Reiseprediger

Autor: Johannes Dyck

Johannes Fast, ein Reiseprediger in der Mennoniten-Brüdergemeinde, gehörte zu den Schlüsselpersönlichkeiten im Wiederaufbau der Gemeinden nach dem II. Weltkrieg an neuen Orten mit neuen Menschen. Er kam 1886 in Mariental in der Kolonie Alt-Samara in Russland zur Welt und starb 1981 in Dschetyssaj in Kasachstan. Der zukünftige Prediger wurde in eine große Familie hineingeboren. Seine Eltern, beide zuvor verwitwet, gründeten eine zusammengesetzte Familie mit dreizehn Kindern. Durch ihre gemeinsamen Kinder wuchs die Zahl der Kinder auf zweiundzwanzig.

 

Berufung und theologische Ausbildung

Nach dem Abschluss der Dorfschule ging Johannes in die Lehre zu seinem älteren Bruder, einem Tischler. Im Jahr 1908 musste er für drei Jahre für den Militärersatzdienst in die Försterei Groß-Anadol in Südrussland. Hier erlebte er am 4. Mai 1908 eine Bekehrung und predigte im Jahr 1910 zum ersten Mal. Von 1911 bis 1913 lernte er in der Bibelschule St. Chrischona in der Schweiz. Nach der Rückkehr in die Heimat wurde er Prediger in der Mennoniten-Brüdergemeinde in Alexandertal, leitete den Chor, gründete 1920 einen Jugendverein und setzte sich als Reiseprediger ein. 1913 heiratete er Agathe Driedger, die schon 1926 verstarb. 1927 heiratete er Wilhelmine Enns, die Ehe mit ihr dauerte bis 1976.

 

Dienst unter Bedrängnis

Im März 1931 wurde Fast zusammen mit seiner Familie in den Fernen Osten deportiert, wo er die nächsten Jahrzehnte bis 1954 verbrachte. Ein Jahr darauf siedelte er nach Temirtau in Kasachstan um, von wo er viele zerstreute Gläubige in Zentralasien, Sibirien und am Ural besuchte, dort predigte, taufte, ordinierte und neue Gemeinden gründete.

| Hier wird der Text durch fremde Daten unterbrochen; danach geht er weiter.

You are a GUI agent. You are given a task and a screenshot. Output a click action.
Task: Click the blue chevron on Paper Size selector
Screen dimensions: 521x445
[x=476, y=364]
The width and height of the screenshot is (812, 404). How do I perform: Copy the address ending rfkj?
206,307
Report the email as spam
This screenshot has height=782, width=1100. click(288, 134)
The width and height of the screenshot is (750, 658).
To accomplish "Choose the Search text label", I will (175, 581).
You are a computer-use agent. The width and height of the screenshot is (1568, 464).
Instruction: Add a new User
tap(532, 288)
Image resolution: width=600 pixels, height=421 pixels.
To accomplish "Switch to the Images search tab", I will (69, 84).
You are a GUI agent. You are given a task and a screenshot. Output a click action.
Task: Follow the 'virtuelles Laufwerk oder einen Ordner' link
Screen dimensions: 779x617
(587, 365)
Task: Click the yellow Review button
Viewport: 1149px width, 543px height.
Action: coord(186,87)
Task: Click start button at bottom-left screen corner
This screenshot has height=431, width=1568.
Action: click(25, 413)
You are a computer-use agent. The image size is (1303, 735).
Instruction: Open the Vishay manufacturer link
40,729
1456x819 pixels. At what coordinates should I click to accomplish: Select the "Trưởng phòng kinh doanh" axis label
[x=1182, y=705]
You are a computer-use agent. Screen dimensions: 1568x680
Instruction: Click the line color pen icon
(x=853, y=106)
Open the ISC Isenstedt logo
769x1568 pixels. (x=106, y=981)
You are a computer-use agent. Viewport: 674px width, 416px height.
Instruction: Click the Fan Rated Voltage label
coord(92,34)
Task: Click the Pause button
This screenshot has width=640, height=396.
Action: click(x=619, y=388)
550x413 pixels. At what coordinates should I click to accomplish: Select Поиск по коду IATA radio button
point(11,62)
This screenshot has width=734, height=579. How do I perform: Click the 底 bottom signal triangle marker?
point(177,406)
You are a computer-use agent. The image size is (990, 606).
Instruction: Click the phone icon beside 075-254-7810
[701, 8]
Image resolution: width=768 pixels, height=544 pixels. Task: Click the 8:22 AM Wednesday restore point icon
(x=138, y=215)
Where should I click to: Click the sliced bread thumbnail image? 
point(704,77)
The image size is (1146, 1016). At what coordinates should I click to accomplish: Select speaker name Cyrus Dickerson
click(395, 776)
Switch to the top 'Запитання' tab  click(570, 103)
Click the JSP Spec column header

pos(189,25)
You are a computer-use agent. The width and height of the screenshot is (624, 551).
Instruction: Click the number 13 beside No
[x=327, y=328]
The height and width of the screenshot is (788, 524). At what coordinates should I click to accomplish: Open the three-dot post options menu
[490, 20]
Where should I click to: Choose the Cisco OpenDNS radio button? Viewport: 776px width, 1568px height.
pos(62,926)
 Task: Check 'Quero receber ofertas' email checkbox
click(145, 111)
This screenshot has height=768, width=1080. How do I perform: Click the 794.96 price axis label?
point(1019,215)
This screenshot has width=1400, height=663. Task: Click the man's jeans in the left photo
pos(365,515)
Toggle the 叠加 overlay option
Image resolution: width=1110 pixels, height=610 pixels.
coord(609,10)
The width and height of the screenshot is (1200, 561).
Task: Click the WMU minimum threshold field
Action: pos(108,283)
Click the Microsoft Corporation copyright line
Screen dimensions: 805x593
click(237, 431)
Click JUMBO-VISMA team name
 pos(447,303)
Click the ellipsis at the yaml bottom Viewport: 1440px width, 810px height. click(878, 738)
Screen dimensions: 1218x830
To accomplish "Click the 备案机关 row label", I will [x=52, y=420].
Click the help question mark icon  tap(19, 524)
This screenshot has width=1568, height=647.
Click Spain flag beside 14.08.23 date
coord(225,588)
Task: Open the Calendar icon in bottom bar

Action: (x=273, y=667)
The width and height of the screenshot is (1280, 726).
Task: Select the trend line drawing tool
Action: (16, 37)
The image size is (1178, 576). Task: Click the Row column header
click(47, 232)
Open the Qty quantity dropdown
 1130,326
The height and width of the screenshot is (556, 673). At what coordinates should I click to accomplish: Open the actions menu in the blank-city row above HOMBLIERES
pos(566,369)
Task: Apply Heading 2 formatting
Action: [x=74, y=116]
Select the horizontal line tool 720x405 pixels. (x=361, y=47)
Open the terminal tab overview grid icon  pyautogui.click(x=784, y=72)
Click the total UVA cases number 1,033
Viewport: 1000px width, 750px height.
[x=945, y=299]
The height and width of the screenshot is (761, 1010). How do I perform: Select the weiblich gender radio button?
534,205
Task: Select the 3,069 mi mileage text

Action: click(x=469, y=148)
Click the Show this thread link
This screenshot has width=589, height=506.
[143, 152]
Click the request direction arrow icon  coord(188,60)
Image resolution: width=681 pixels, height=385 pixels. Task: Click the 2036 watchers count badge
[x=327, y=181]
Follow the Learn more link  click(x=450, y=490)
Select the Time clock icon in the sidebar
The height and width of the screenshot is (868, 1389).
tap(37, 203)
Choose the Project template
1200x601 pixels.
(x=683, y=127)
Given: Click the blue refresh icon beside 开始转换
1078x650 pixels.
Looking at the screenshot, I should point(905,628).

Als die Verfolgungen 1958 härter wurden, setzten die Behörden ihm nach, aber der inzwischen Siebzigjährige wurde von der Haft verschont.

 

Predigten: Fasts Vermächtnis

Seit 1967 lebte Fast in Dshetyssaj in Südkasachstan. Hier schloss er sich einer Gemeinde an, die überwiegend aus Deutschen bestand, und predigte trotz fortschreitender Blindheit weiter. Im Jahr 1970 begann er Predigten für Witwen zu Papier zu bringen, die dann von den Leserinnen abgeschrieben und auf diese Art vervielfältigt wurden. Der fast erblindete hoch betagte Mann setzte mit dem Schreiben fort und verfasste zwei Andachtsbücher mit Predigten für jeden Tag sowie einen Band Gelegenheitspredigten. Seine Schriften enthalten die umfangreichste Sammlung von Predigten aus der Feder eines Mennoniten in der UdSSR nach dem II. Weltkrieg.